1:3 Abby is working at Elysium Lawns, a home for troubled children. She met Tim Carburton in issue #26, page 8.
5:4 Benjamin refers to the writings of H.P.Lovecraft. Ben developed his speech impediment after the traumatic Newcastle incident which Constantine often refers to. (See HELLBLAZER #11 for the whole story.)
8:2 First appearance of Sister Anne-Marie.
8:5 The picture is St. Michael Slaying the Dragon by Albrecht Dürer, circa 1497.
10:1 They're talking about events from last issue.
11:4 First appearance of Emma.
11:6 This is the Invunche - see Swamp Tnghi#46.
18:4 Benjamin is building the classic Aurora "Guillotine" plastic model kit.
10:1 Upcoming issues will indeed include a werewolf (#40), vampires (#38-39), ), a haunted house (#45), and other "classic frighteners." Abby had a related frightening dream in #33.
21 Here we go with the words matching the pictures again: Judith falls "over the edge", and "opens her mouth".
22:1 In the letter column of issue #43, it is confirmed that that is Alan Moore in the lower right.
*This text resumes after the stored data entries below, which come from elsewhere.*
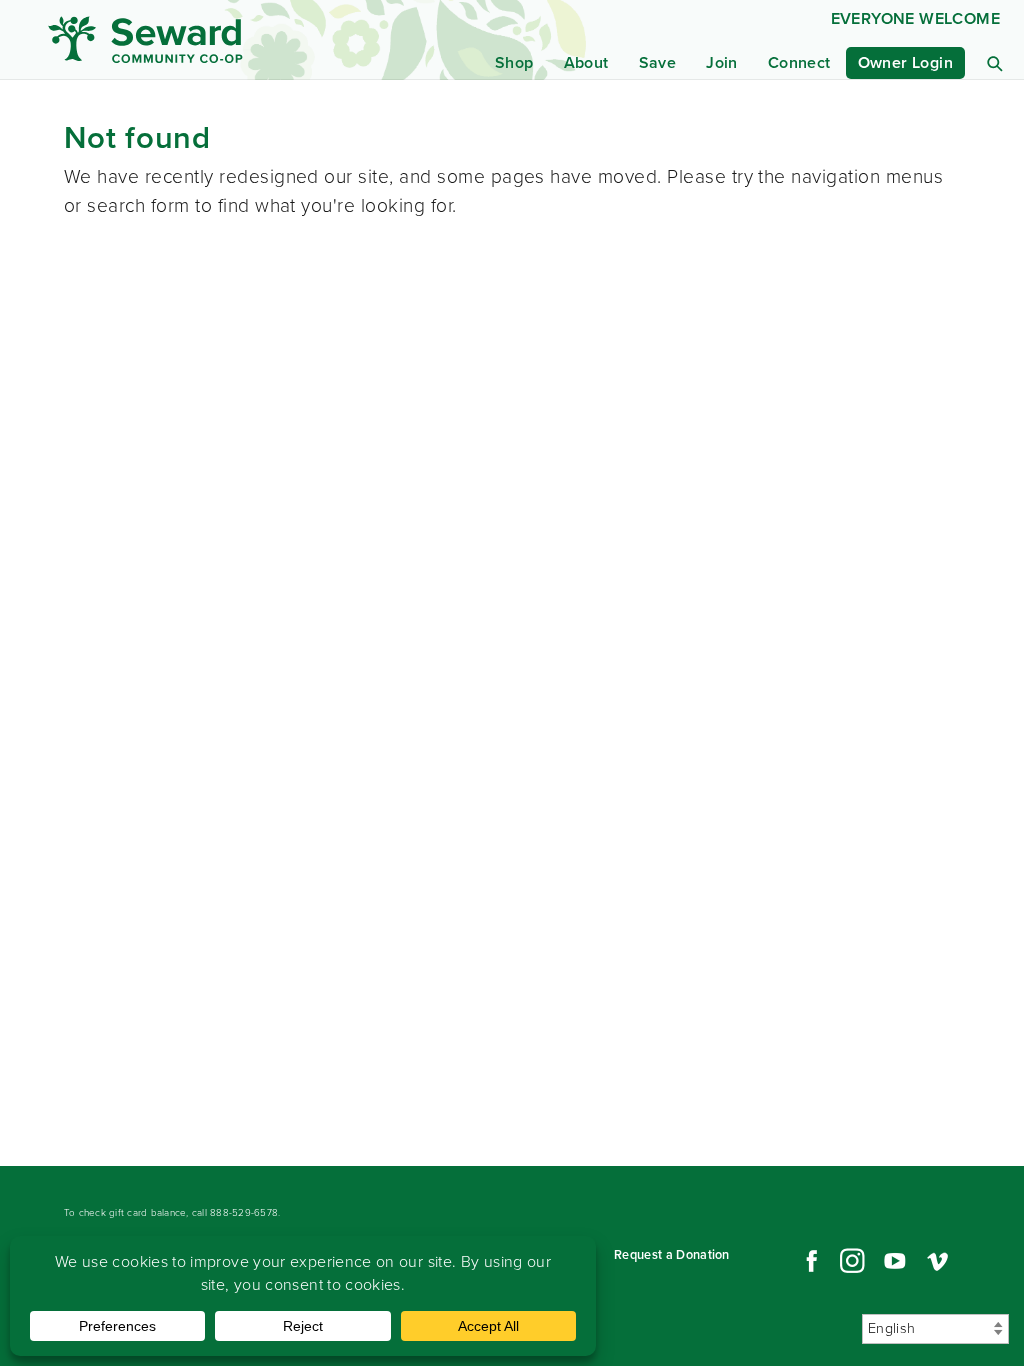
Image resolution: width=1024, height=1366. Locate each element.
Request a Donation (672, 1254)
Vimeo (938, 1261)
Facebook (809, 1261)
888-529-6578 (244, 1212)
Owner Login (905, 62)
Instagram (852, 1261)
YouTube (895, 1261)
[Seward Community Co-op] (176, 39)
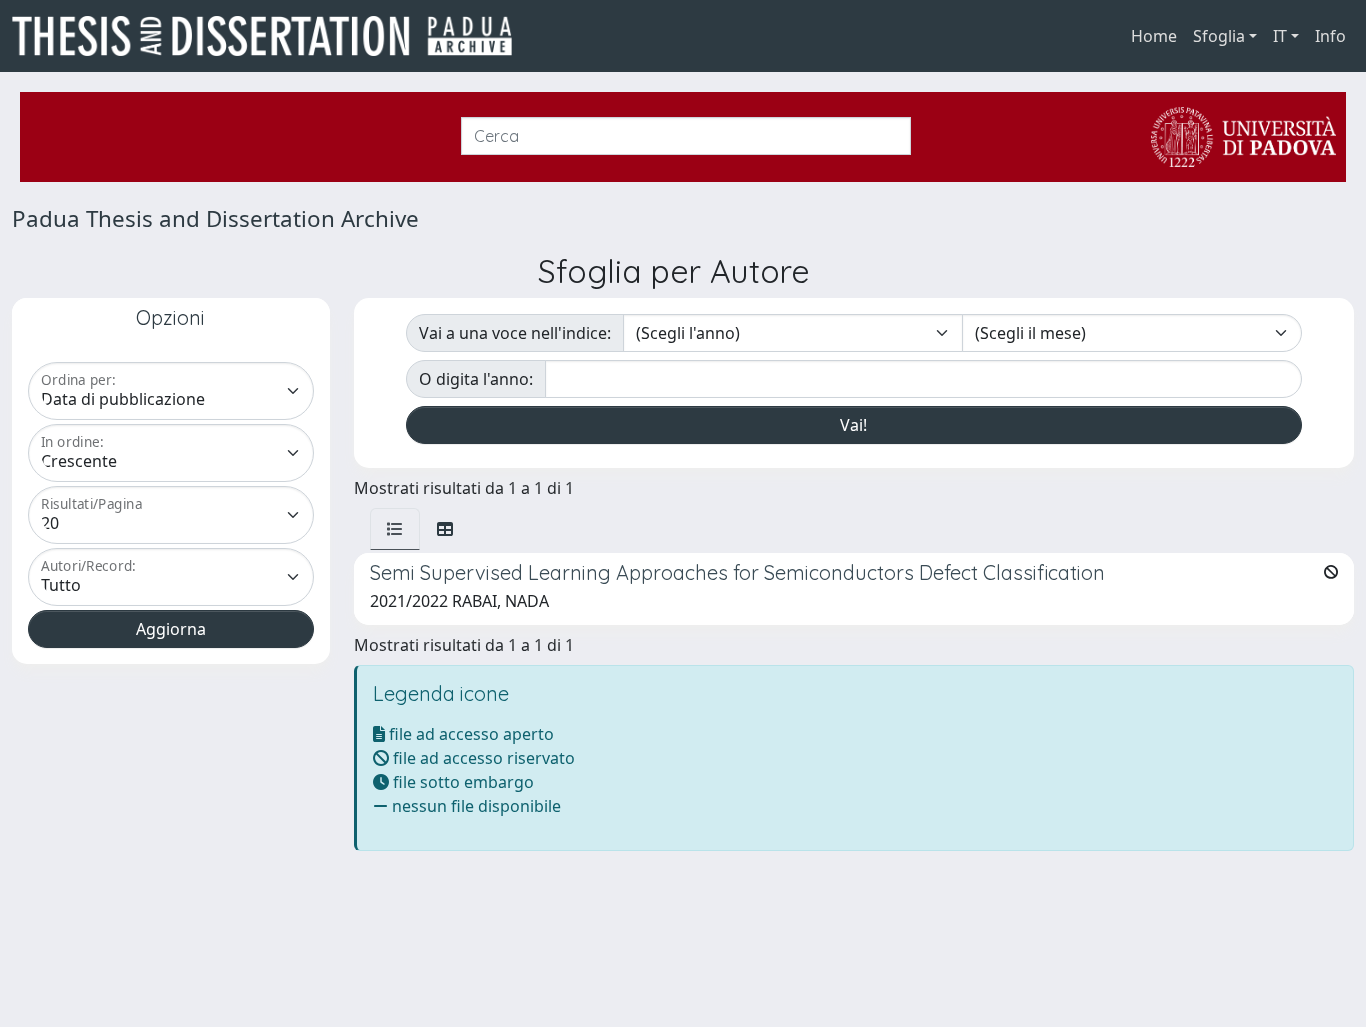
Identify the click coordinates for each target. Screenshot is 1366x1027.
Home (1154, 36)
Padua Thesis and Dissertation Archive (215, 218)
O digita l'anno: (476, 379)
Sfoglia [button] (1219, 36)
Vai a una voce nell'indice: (515, 333)
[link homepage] (270, 36)
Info (1330, 36)
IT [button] (1280, 36)
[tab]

Next to him is Rick Veitch, and a bit further back in the crowd is Steve Bissette with his wife Nancy and daughter Maia.
22:7 The boy has returned to the sheet of paper.
23:5 Swampy should remember SAGA OF THE SWAMP THING #2 and 3 (1982).
COMMENT: Constantine (pronounced Kon-stan-tyne) went on to be an enormously popular character, eventually got his own series, HELLBLAZER, written by Jamie Delano, and also starred in Neil Gaiman's BOOKS OF MAGIC mini-series.
When the 2005 movie Constantine featured Keanu Reeves as an Americanized version of the character, the Rutland Herald ran an article about his origins:
"I was really excited to work with Alan," said Veitch, 53, who
lives in Townshend.
Moore's script for "Swamp Thing," No. 37, had a detailed description of
Constantine: a chain-smoking, trench-coat-wearing occult detective
who had the "faint air of menace," inspired by Sting's bellboy character
in The Who film "Quadrophenia," Veitch said.
"The only element that I added was an earring," Veitch said. "In 1985,
that was very risqué."
The next major revelation about the Swamp Thing's true origins & destiny occurs in issue #47.
COMMENT: This issue is a prologue of sorts to the "American Gothic" storyline, in which ST explores society in the United States in relation to classic horror motifs, such as vampires, werewolves, haunted houses, etc., culminating in issue #50.
COMMENT: This issue was reprinted in black & white as ESSENTIAL VERTIGO: SWAMP THING #18, April 1998.
COMMENT: In 2001, DC Comics collected/reprinted ST #35-42 in a book titled "Swamp Thing: The Curse".